Progression Framework

This table shows how competencies evolve across experience levels. Each cell shows competency at that level.

Integrated Development Communications & Strategy

6 competencies

CompetencyJuniorMidSeniorPrincipal
Compliance, Reporting & Performance Measurement

Tracks campaign metrics, compiles standard performance reports, and ensures adherence to basic data privacy and compliance guidelines.

Implements KPI frameworks, conducts post-campaign analysis, and ensures compliance with privacy regulations across all communications.

Establishes enterprise-level measurement standards, audits compliance protocols, and presents performance insights to executive leadership.

Defines institutional reporting standards, ensures regulatory and ethical compliance across all development activities, and ties communications ROI to organizational strategy.

Donor Analytics & Segmentation

Conducts routine data pulls and basic segmentation to support targeted outreach and maintains CRM record accuracy.

Designs data-informed audience models, optimizes targeting based on donor behavior, and establishes campaign tracking standards.

Architects predictive analytics frameworks for donor lifetime value, guides portfolio resource allocation, and integrates advanced data tools.

Champions a data-driven fundraising culture, aligns analytics strategy with institutional financial goals, and oversees enterprise-wide data governance partnerships.

Multi-Channel Content Production & Asset Management

Coordinates day-to-day content creation and asset organization, ensuring timely delivery across email, social, and print channels.

Manages production workflows, enforces quality and compliance standards, and optimizes asset reuse across multiple campaigns.

Establishes scalable content operations and brand governance, oversees agency/vendor partnerships, and drives innovation in delivery formats.

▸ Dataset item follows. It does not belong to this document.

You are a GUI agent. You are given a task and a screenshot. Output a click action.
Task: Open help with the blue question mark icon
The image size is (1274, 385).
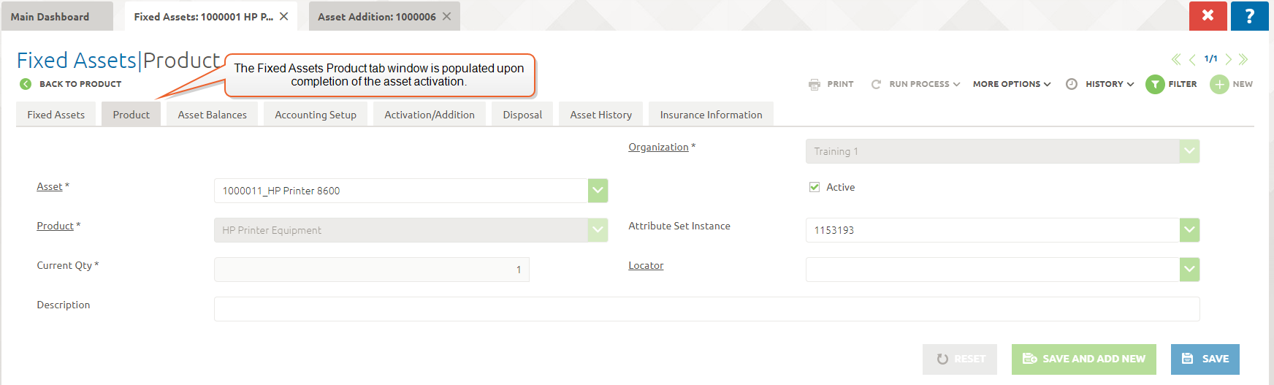1249,16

Directs enterprise content strategy, aligns creative output with institutional brand positioning, and secures funding for advanced production capabilities.

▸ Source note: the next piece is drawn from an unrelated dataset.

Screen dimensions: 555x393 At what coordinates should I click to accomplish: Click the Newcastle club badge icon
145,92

Stewardship & Donor Relations Communications

Executes routine stewardship touchpoints, drafts personalized updates, and tracks donor feedback to support retention efforts.

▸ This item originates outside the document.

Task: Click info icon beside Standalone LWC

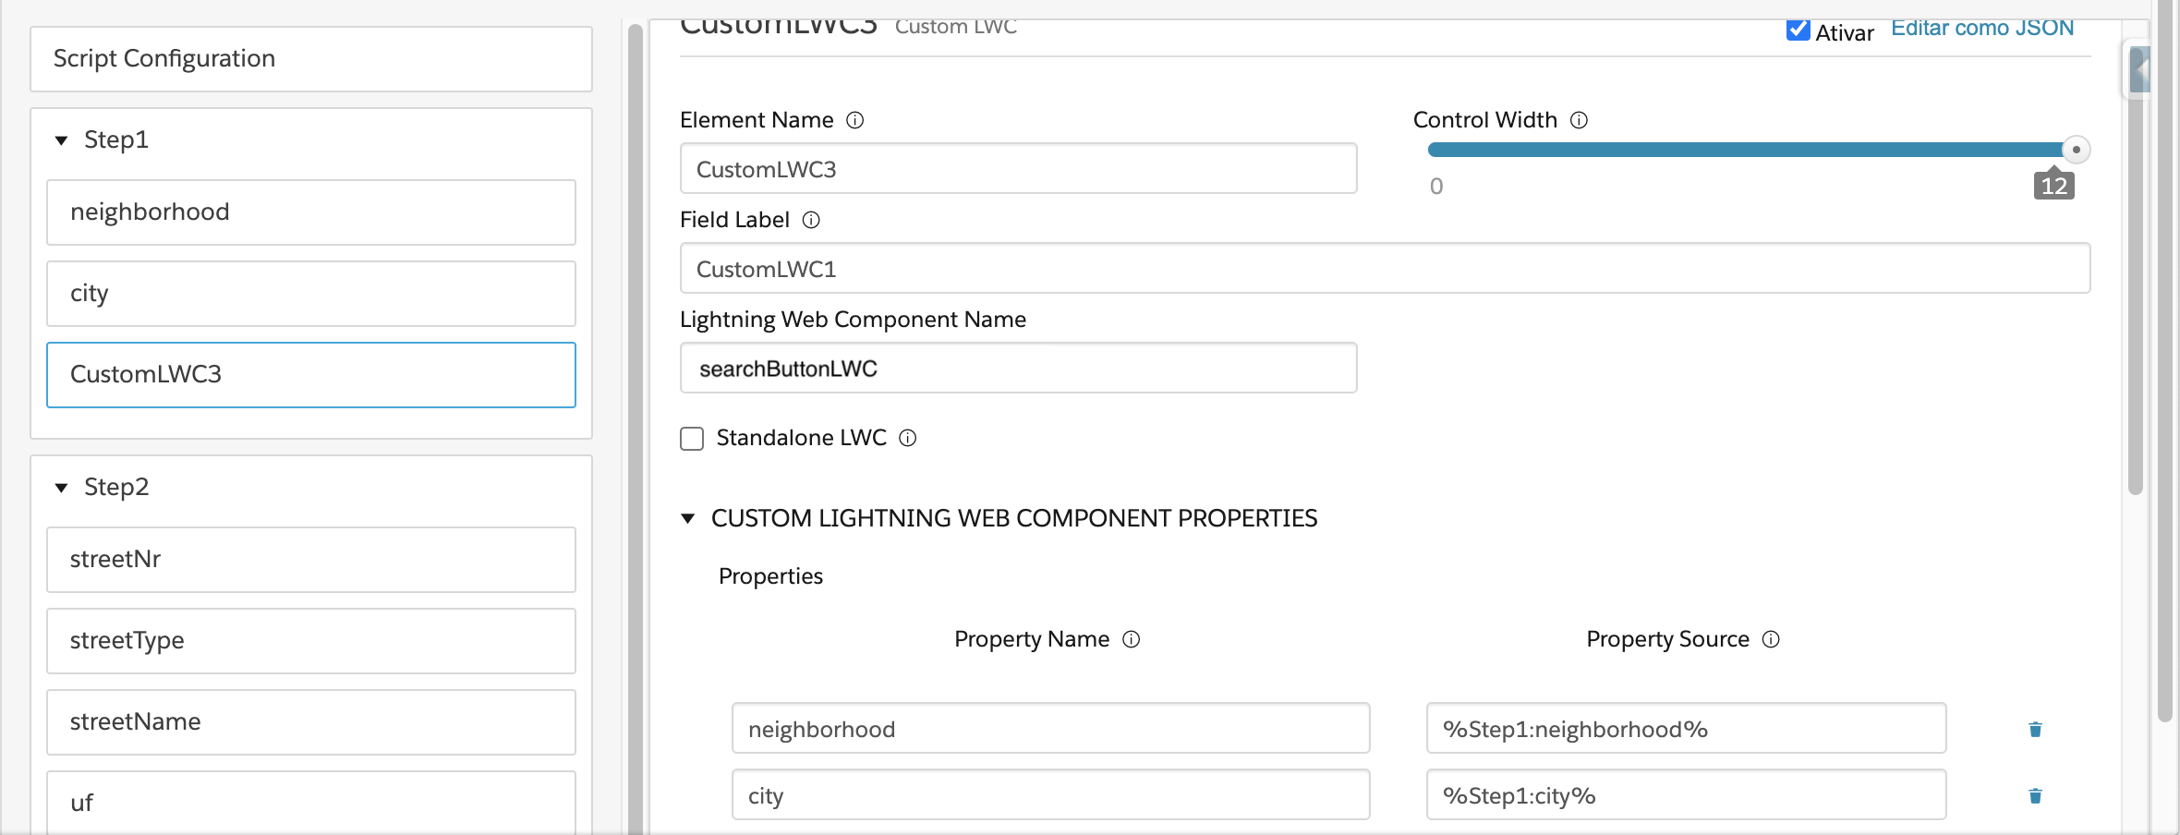Action: tap(908, 438)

Designs tiered stewardship communication plans, personalizes high-value donor engagements, and measures impact on upgrade rates.

Develops comprehensive stewardship frameworks, aligns communications with major gift strategies, and institutionalizes best practices.

Sets enterprise stewardship philosophy, ensures alignment with institutional advancement goals, and oversees communications for board and top-tier philanthropists.

Strategic Messaging & Campaign Leadership

Develops tactical messaging frameworks and executes campaign copy across assigned channels while ensuring brand consistency.

Oversees integrated campaign strategy, aligns messaging with organizational priorities, and establishes editorial standards for team output.

Defines long-term narrative architecture for major fundraising initiatives, secures executive alignment, and drives cross-departmental messaging cohesion.

Sets enterprise-wide communications vision, integrates development messaging with institutional strategy, and represents the organization to key external stakeholders.

Team Leadership & Cross-Functional Coordination

Supervises daily operations of communications staff, coordinates project timelines, and facilitates collaboration with adjacent teams.

Leads cross-functional campaign teams, establishes performance metrics, and manages vendor relationships to ensure on-time delivery.

Builds and scales high-performing departments, mentors leadership pipelines, and aligns team capabilities with strategic institutional priorities.

Shapes organizational talent strategy for development communications, secures resources for departmental growth, and integrates communications into executive leadership.